Connection Between Media and the Negative, Self-Destructive Behavior of Girls Ages of 12 and 16

Guzman 306

People are bombarded by many sources of media. It is nearly impossible to turn on the television, radio, or to drive down the street without seeing messages of perfection highlighted in glitter and splashed across billboards, or hearing media messages on the radio promoting a product that promises perfection, many of them aimed at young children, who are exposed to media messages on a constant basis, messages that are designed to persuade. The problem with certain types of media messages, are the effects that they have on how pre-teens and teens see themselves; this is particularly true for girls who are constantly told, through media messages, that they should look a certain way, which in turn contributes to their low self-esteem. According to Harter, (1993) as cited in Martin & James, (1997) self-esteem drops to a much greater extent for females than male adolescents, with self-perception of physical attractiveness contributing to the drop.

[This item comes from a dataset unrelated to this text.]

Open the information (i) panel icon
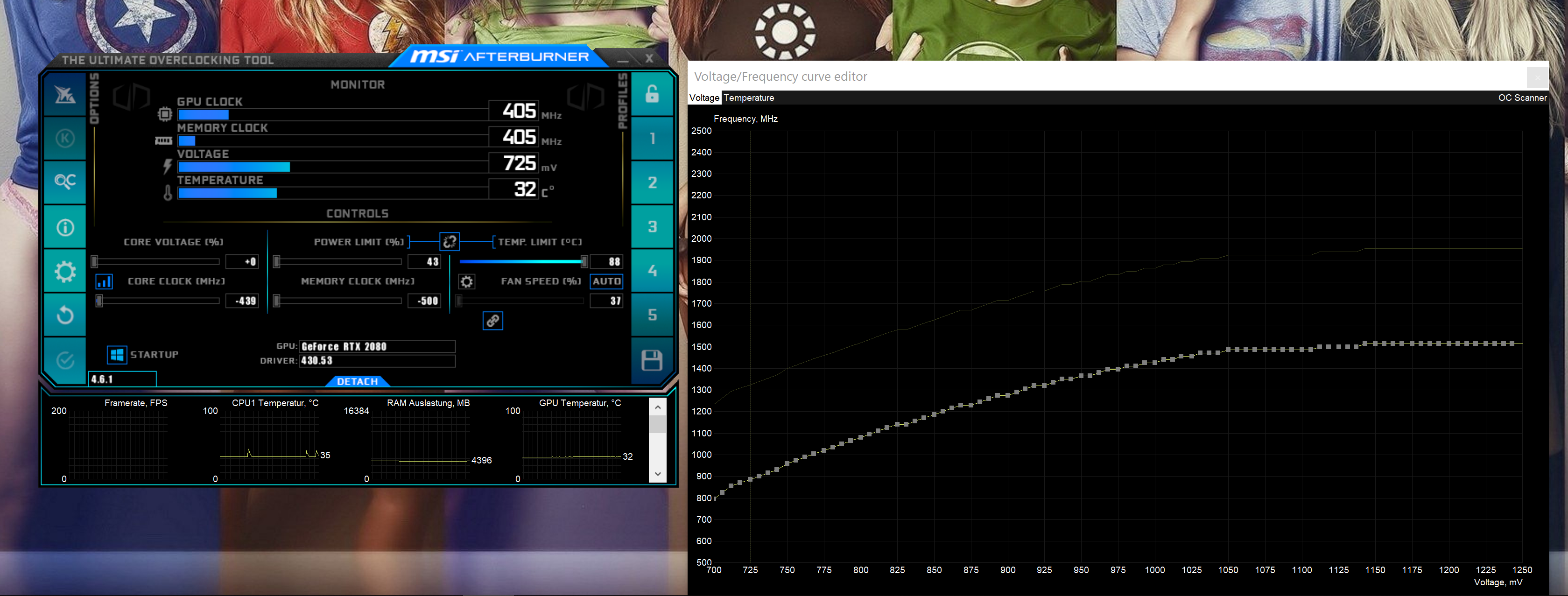The height and width of the screenshot is (596, 1568). (x=65, y=227)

Students are unable to separate negative media influences from real life. Many girls take media influences as an absolute of how they should look in order to be accepted by, not only their peers but also by society. Young girls are trying to create the illusion, by any means necessary, believing that they can make themselves “better” and adversely there are the girls who do not believe that they can or will ever be that person that the media shines the light to, and these girls often take other drastic measure to ease the pain of that reality. The purpose of this study is to identify strategies to turn around the negative effects that can be created through media. messages and to identify strategies that promote positive self-images.